[Exercise details] Transcribe the full listing with no word altered.

- Opening Delimiter -

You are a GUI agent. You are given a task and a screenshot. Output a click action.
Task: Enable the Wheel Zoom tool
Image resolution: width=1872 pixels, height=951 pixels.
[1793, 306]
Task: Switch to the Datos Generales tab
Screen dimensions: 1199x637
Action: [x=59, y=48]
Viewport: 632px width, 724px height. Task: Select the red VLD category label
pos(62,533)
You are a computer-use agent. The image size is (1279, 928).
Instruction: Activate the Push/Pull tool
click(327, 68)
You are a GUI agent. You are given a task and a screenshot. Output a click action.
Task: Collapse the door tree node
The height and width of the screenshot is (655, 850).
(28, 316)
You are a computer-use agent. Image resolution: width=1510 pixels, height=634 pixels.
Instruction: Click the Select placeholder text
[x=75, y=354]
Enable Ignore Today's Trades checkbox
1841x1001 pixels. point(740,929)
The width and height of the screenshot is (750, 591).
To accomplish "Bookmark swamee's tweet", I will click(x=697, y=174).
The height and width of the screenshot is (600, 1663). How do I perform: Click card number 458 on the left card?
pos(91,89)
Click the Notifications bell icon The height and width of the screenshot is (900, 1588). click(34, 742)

- Closing Delimiter -

[Problem solution]
You are a GUI agent. You are given a task and a screenshot. Output a click action.
Task: Enable the Wheel Zoom tool
Image resolution: width=1872 pixels, height=951 pixels.
[1793, 306]
Task: Switch to the Datos Generales tab
Screen dimensions: 1199x637
Action: [x=59, y=48]
Viewport: 632px width, 724px height. Task: Select the red VLD category label
pos(62,533)
You are a computer-use agent. The image size is (1279, 928).
Instruction: Activate the Push/Pull tool
click(327, 68)
You are a GUI agent. You are given a task and a screenshot. Output a click action.
Task: Collapse the door tree node
The height and width of the screenshot is (655, 850).
(28, 316)
You are a computer-use agent. Image resolution: width=1510 pixels, height=634 pixels.
Instruction: Click the Select placeholder text
[x=75, y=354]
Enable Ignore Today's Trades checkbox
1841x1001 pixels. point(740,929)
The width and height of the screenshot is (750, 591).
To accomplish "Bookmark swamee's tweet", I will click(x=697, y=174).
The height and width of the screenshot is (600, 1663). How do I perform: Click card number 458 on the left card?
pos(91,89)
Click the Notifications bell icon The height and width of the screenshot is (900, 1588). click(34, 742)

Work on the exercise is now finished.